Progressive candidate announces Baltimore County Council run in southwest area

Sheila Ruth, a Democrat and self-described progressive, plans to announce a run for the District 1 seat on the Baltimore County Council on Jan. 17.
Sheila Ruth, a Democrat and self-described progressive, plans to announce a run for the District 1 seat on the Baltimore County Council on Jan. 17. (Courtesy Photo/Sheila Ruth)

Sheila Ruth, a progressive activist and longtime resident of Westview Park, is slated to announce her candidacy Wednesday for the southwest area’s seat on the Baltimore County Council.

Ruth, a Democrat, is the first to challenge Democratic incumbent Tom Quirk, who announced in November that he will run for a third term in District 1, which covers the southwest area of the county, from Woodlawn to Baltimore Highlands.


“I’m running for the people of southwest Baltimore County, because I feel like we need someone to stand up for us,” Ruth said.

A web developer by trade, Ruth, 54, founded the Baltimore County Progressive Democrats Club. Since spring of last year, she has represented Maryland progressives as a chair on the state Democratic Party’s Diversity Leadership Council.


Ruth’s candidacy comes as the profile of progressive groups has risen in the southwest county over the first year of Donald Trump’s presidency. Chapters of one such group, Indivisible, a self-described movement to “resist the Trump agenda,” emerged in Catonsville and Baltimore County over the past year, and its members have caught attention with events such as a rally against white supremacy in August.

During the 2018 state legislative session, southwest county delegates plan to work on issues ranging from healthcare and education to beer.

Ruth said that, to her, being progressive means “putting people and planet first,” and that her priorities include fighting poverty and investing in historically neglected communities.

“Baltimore County has a high degree of concentrated poverty and racial segregation,” Ruth said. “These are not problems that are going to solve themselves — they need investment and attention.”

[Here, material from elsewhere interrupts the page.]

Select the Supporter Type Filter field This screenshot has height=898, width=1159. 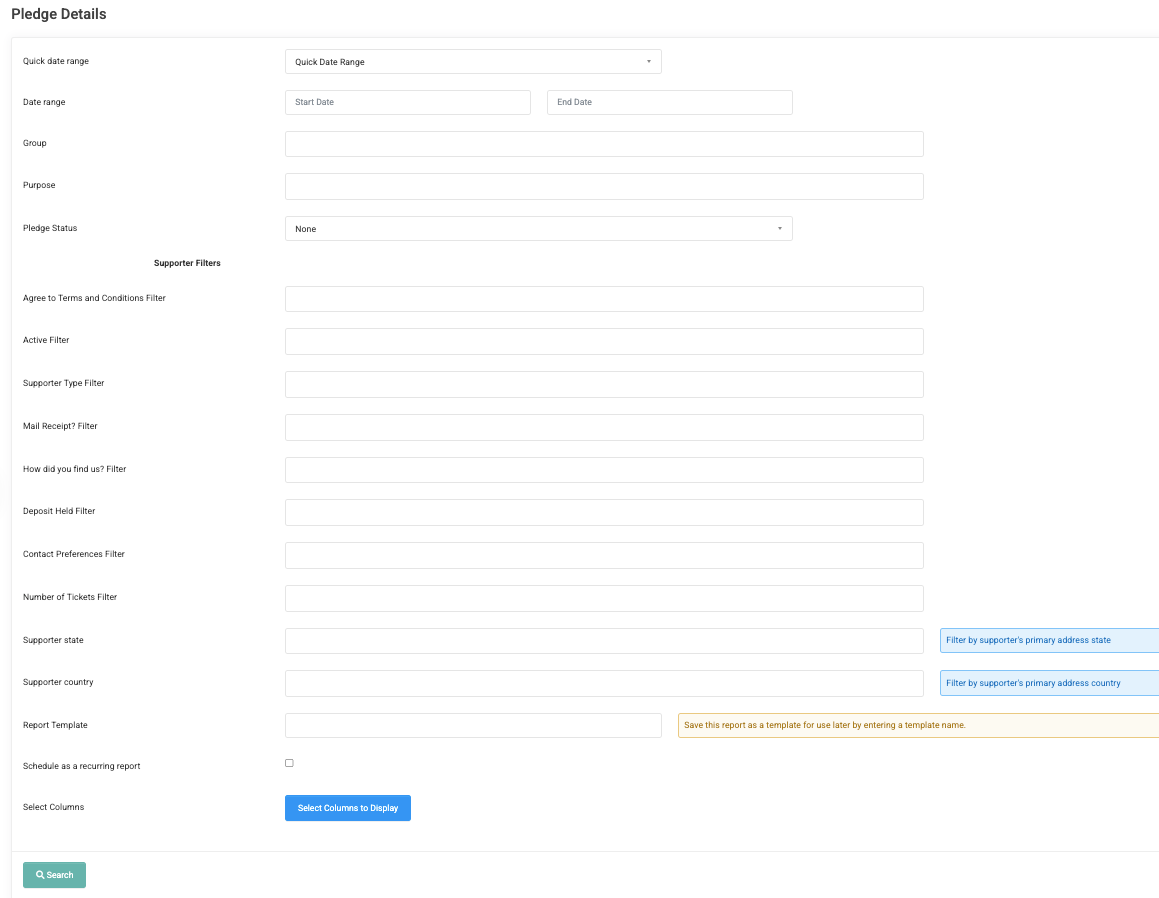point(604,384)
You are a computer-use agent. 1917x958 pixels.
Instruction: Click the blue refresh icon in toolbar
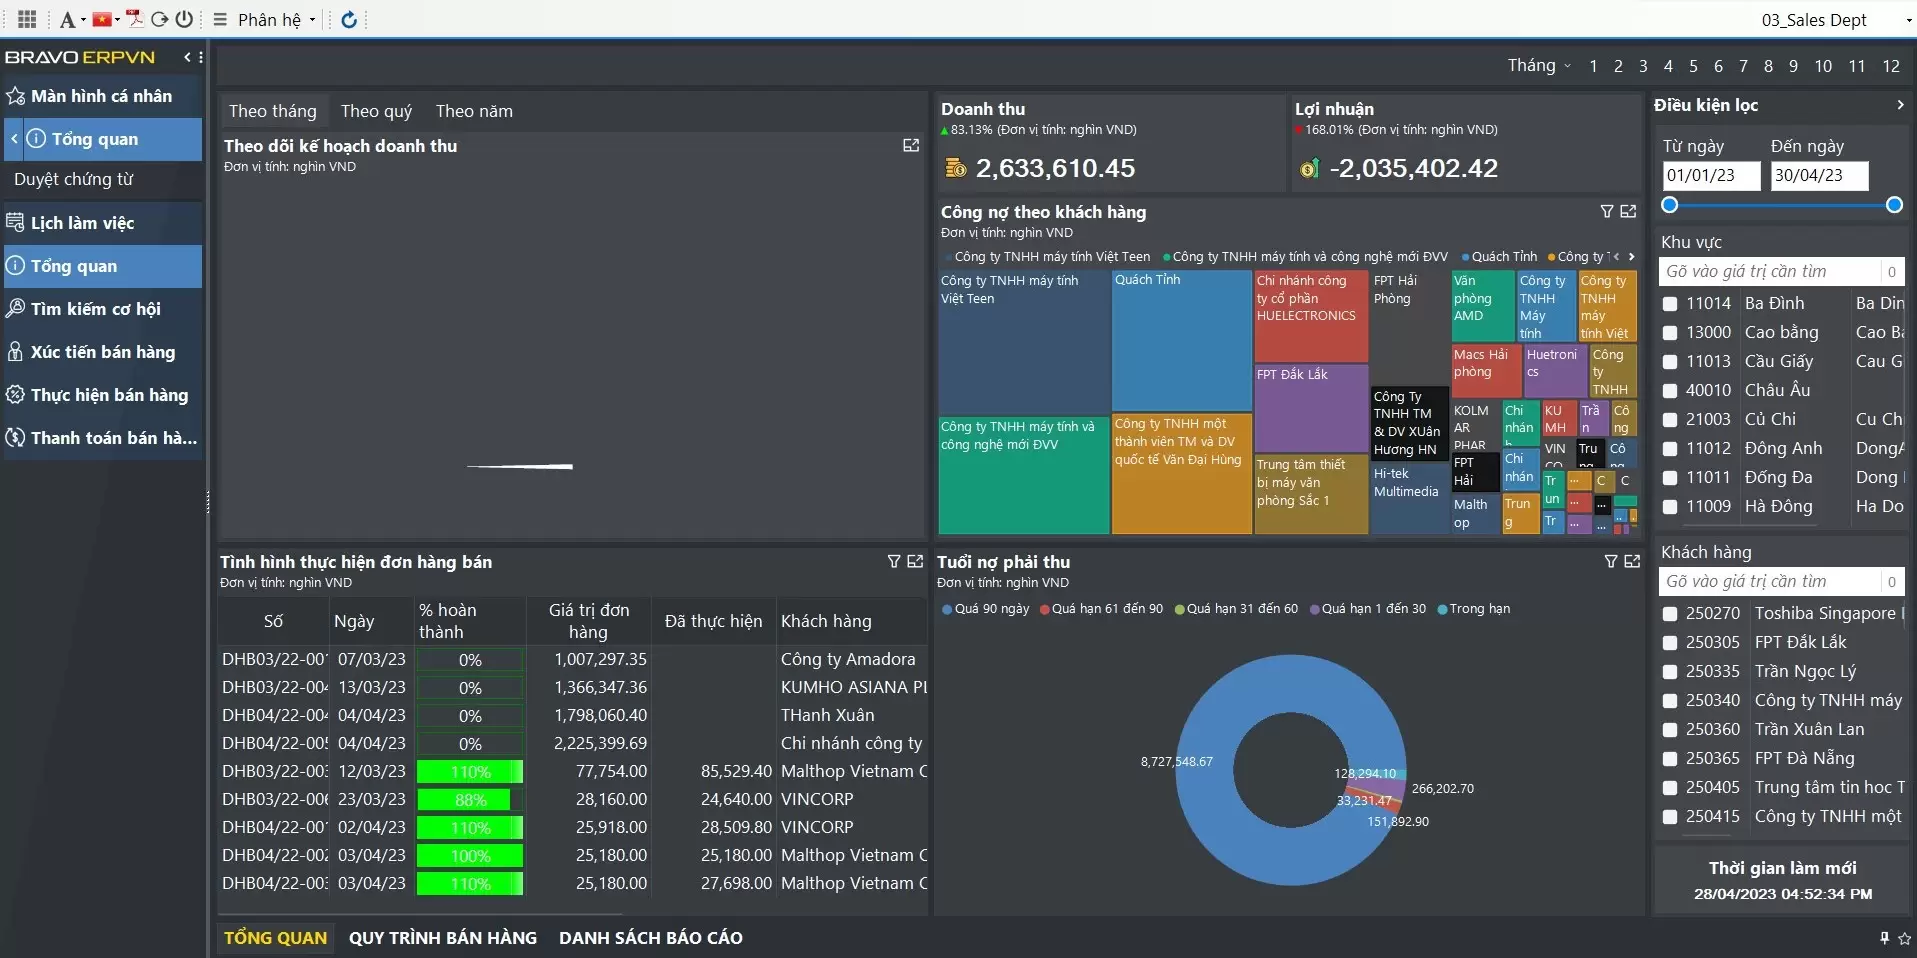[349, 19]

Ruth supports the “Fight for $15,” a movement seeking to raise the state minimum wage to $15 an hour. Though state-level legislation would be ideal, Ruth said if that fails, she would work to make $15 the minimum wage in Baltimore County, a move she said would boost standards of living and raise the tax base to fund services and infrastructure improvements.

“Things like race and income need to be focused on in making any decision,” Ruth said, naming development and redistricting as examples. “In order to achieve equity, we need to invest more in certain areas than in other areas,” she added.

One area Ruth hopes to invest in is education. She questioned the wisdom of putting $60 million into a planned renovation of the aging Lansdowne High School building.

The renovation, the most expensive in county history, has caused controversy as residents argued that a renovation would not go far enough. Some have asked for a new school building, which the county has insisted it cannot afford.

“We need to at least explore the possibility of a new school,” Ruth said. Her position runs counter to that of Quirk, a strong supporter of the renovation.

The first-time candidate, who said that until last year running for office “wasn’t in my wheelhouse,” said she hopes to bring transparency, accessibility and responsiveness to county government.

Tom Quirk, chairman of the Baltimore County Council, filed to run for a third term as representative of the county's southwest area.

“People shouldn’t have to take off work in the middle of the afternoon to drive to Towson to make their voices heard,” she said, adding that she would work to move council work sessions to evenings and develop a way for people to submit testimony even if they cannot attend meetings in person.

Campaign finance is also an issue Ruth is focused on — she said she would propose a small donor public financing program for Baltimore County in order to “encourage politicians to engage with the community.”

For her own campaign, Ruth said she will not accept donations from developers or corporations.


Quirk’s campaign finances were the subject of scrutiny after developer Steve Whalen pleaded guilty in 2013 to making straw contributions in order to donate more than legally allowed to Quirk’s campaign. Quirk was not accused of wrongdoing.

Quirk and Ruth will face off in the Democratic primary on June 26. The general election is Nov. 6.

“I think we have a good record of getting a lot accomplished in the district,” Quirk said in response to Ruth’s candidacy. “I welcome the chance to showcase my record.”

Ruth said she plans to officially file her candidacy Wednesday afternoon. The filing deadline is the end of February.

The County Council has seven members and is considered a part-time job. Council members make $62,500 annually for a four-year term, and do not have term limits.

Ruth acknowledged that challenging an incumbent is an uphill battle.

“Incumbents have a huge advantage, and it’s difficult to overcome that,” Ruth said. “But yes — if there was a time to run against an incumbent, this is it.”